◆ **Extracted text**:
— BEGIN —

This is a particularly modern approach, an existential one we might say, where the “religious affections,” to use Jonathan Edwards’ term, are profoundly moved by contemplating Jesus on the cross.

But there is another parallel tradition as ancient as the New Testament that sees in the death of Jesus not merely a profoundly agonizing event which moves the witnesses, then and now, but also as an event that changes the whole world, even the natural world.

In theology talk we would call the Cross of Jesus a “cosmic and eschatological” event, meaning that its implications were both universal in scope and ultimate in time.

We see some of this imagery already in, for example, the Gospel of Mark, our earliest Gospel, where he describes the earth darkening at the hour of the crucifixion, and the veil of the temple being torn in two. (Mark 15:33 and 38)

— END —

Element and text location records
— BEGIN —

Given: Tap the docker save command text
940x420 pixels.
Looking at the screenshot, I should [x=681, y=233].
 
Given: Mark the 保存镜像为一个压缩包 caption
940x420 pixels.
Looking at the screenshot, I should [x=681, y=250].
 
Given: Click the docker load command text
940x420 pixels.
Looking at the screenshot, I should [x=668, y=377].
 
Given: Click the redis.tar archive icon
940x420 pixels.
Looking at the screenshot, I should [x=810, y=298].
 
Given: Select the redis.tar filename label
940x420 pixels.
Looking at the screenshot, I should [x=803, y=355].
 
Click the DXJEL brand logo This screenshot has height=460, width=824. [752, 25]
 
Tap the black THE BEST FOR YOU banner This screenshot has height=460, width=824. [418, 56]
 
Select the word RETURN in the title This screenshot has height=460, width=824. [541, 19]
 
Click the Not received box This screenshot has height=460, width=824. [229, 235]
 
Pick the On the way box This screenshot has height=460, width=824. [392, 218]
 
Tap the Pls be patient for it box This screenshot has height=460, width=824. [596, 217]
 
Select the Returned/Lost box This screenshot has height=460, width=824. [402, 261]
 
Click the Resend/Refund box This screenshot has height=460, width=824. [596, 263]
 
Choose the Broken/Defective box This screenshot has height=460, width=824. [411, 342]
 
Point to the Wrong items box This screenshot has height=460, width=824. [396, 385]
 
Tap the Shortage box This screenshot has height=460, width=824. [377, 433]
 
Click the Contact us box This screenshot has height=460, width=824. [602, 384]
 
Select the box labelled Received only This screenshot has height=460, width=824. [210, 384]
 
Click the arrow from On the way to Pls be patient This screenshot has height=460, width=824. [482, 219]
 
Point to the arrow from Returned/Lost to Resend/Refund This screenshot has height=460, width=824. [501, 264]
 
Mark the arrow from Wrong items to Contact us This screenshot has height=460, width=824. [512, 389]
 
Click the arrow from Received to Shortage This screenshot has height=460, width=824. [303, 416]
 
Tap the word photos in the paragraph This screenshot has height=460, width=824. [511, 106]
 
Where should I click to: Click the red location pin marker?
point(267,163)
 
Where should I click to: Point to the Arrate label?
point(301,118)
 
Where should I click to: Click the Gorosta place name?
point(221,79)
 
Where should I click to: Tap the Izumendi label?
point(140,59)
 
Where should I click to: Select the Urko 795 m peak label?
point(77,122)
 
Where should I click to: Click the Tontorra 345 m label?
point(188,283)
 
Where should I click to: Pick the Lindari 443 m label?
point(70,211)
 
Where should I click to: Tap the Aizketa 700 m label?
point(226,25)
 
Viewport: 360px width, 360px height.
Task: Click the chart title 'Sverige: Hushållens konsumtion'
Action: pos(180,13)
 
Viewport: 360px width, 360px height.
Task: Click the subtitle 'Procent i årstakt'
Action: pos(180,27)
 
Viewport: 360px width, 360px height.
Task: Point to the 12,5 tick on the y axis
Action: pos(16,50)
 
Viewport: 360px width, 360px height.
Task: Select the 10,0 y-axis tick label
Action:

— END —

◆ **Tasks to perform**:
- 1) In the passage on the Cross, switch "crucifixion" to "execution" and give the text between "We see some" and "15:33 and 38)", inclusive.
- 2) Please rewrite the paragraph of the passage on the Cross that begins "But there is another parallel tradition" more briefly, keeping its main facts.
These records have no connection to the text.

◆ **Solutions for each task**:
- 1)
We see some of this imagery already in, for example, the Gospel of Mark, our earliest Gospel, where he describes the earth darkening at the hour of the execution, and the veil of the temple being torn in two. (Mark 15:33 and 38)

- 2) Another tradition, as old as the New Testament, sees Jesus' death as more than an agonizing event that moves its witnesses then and now. It also sees it as an event that changes the whole world, even the natural world.